■ **TASK BRIEF**
Convert the material below into a JSON list of strings, with one string per line and blank lines omitted.

----- THE RECORDS -----

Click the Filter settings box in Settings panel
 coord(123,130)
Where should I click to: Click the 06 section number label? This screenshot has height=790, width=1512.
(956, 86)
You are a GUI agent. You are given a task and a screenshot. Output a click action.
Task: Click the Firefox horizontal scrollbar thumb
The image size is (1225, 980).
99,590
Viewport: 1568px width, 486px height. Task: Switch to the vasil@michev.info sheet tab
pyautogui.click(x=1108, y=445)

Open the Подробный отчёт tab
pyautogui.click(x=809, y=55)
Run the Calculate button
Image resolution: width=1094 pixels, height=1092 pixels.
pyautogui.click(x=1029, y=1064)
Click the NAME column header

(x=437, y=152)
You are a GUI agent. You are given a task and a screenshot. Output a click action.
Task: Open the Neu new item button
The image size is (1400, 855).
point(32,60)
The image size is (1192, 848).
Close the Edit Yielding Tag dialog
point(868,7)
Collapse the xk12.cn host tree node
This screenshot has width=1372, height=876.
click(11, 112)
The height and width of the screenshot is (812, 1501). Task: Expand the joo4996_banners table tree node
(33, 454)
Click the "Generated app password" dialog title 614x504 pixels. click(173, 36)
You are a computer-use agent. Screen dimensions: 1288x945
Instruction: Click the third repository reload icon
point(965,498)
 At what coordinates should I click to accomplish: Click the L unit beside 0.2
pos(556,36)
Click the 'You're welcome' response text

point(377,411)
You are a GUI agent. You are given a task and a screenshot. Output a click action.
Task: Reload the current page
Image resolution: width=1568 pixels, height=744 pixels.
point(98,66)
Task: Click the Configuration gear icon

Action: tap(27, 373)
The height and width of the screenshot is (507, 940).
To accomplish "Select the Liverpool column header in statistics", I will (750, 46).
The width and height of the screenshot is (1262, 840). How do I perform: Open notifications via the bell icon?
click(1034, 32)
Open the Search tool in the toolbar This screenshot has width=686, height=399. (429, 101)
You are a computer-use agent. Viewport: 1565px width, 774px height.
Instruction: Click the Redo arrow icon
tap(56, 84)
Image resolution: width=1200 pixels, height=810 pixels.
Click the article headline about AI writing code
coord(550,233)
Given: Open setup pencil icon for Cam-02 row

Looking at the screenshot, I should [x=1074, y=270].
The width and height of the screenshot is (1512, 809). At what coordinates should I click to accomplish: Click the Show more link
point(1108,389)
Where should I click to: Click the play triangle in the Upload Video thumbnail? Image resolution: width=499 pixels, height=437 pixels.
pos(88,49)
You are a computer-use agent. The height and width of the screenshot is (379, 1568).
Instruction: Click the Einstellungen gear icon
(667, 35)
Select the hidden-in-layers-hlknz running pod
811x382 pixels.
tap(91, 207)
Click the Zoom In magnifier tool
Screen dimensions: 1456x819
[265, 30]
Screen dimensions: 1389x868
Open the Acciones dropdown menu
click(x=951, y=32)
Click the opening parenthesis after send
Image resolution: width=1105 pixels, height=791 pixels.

-----

■ **OUTPUT BELOW**
[
  "Click the Filter settings box in Settings panel",
  " coord(123,130)",
  "Where should I click to: Click the 06 section number label? This screenshot has height=790, width=1512.",
  "(956, 86)",
  "You are a GUI agent. You are given a task and a screenshot. Output a click action.",
  "Task: Click the Firefox horizontal scrollbar thumb",
  "The image size is (1225, 980).",
  "99,590",
  "Viewport: 1568px width, 486px height. Task: Switch to the vasil@michev.info sheet tab",
  "pyautogui.click(x=1108, y=445)",
  "Open the Подробный отчёт tab",
  "pyautogui.click(x=809, y=55)",
  "Run the Calculate button",
  "Image resolution: width=1094 pixels, height=1092 pixels.",
  "pyautogui.click(x=1029, y=1064)",
  "Click the NAME column header",
  "(x=437, y=152)",
  "You are a GUI agent. You are given a task and a screenshot. Output a click action.",
  "Task: Open the Neu new item button",
  "The image size is (1400, 855).",
  "point(32,60)",
  "The image size is (1192, 848).",
  "Close the Edit Yielding Tag dialog",
  "point(868,7)",
  "Collapse the xk12.cn host tree node",
  "This screenshot has width=1372, height=876.",
  "click(11, 112)",
  "The height and width of the screenshot is (812, 1501). Task: Expand the joo4996_banners table tree node",
  "(33, 454)",
  "Click the \"Generated app password\" dialog title 614x504 pixels. click(173, 36)",
  "You are a computer-use agent. Screen dimensions: 1288x945",
  "Instruction: Click the third repository reload icon",
  "point(965,498)",
  " At what coordinates should I click to accomplish: Click the L unit beside 0.2",
  "pos(556,36)",
  "Click the 'You're welcome' response text",
  "point(377,411)",
  "You are a GUI agent. You are given a task and a screenshot. Output a click action.",
  "Task: Reload the current page",
  "Image resolution: width=1568 pixels, height=744 pixels.",
  "point(98,66)",
  "Task: Click the Configuration gear icon",
  "Action: tap(27, 373)",
  "The height and width of the screenshot is (507, 940).",
  "To accomplish \"Select the Liverpool column header in statistics\", I will (750, 46).",
  "The width and height of the screenshot is (1262, 840). How do I perform: Open notifications via the bell icon?",
  "click(1034, 32)",
  "Open the Search tool in the toolbar This screenshot has width=686, height=399. (429, 101)",
  "You are a computer-use agent. Viewport: 1565px width, 774px height.",
  "Instruction: Click the Redo arrow icon",
  "tap(56, 84)",
  "Image resolution: width=1200 pixels, height=810 pixels.",
  "Click the article headline about AI writing code",
  "coord(550,233)",
  "Given: Open setup pencil icon for Cam-02 row",
  "Looking at the screenshot, I should [x=1074, y=270].",
  "The width and height of the screenshot is (1512, 809). At what coordinates should I click to accomplish: Click the Show more link",
  "point(1108,389)",
  "Where should I click to: Click the play triangle in the Upload Video thumbnail? Image resolution: width=499 pixels, height=437 pixels.",
  "pos(88,49)",
  "You are a computer-use agent. The height and width of the screenshot is (379, 1568).",
  "Instruction: Click the Einstellungen gear icon",
  "(667, 35)",
  "Select the hidden-in-layers-hlknz running pod",
  "811x382 pixels.",
  "tap(91, 207)",
  "Click the Zoom In magnifier tool",
  "Screen dimensions: 1456x819",
  "[265, 30]",
  "Screen dimensions: 1389x868",
  "Open the Acciones dropdown menu",
  "click(x=951, y=32)",
  "Click the opening parenthesis after send",
  "Image resolution: width=1105 pixels, height=791 pixels."
]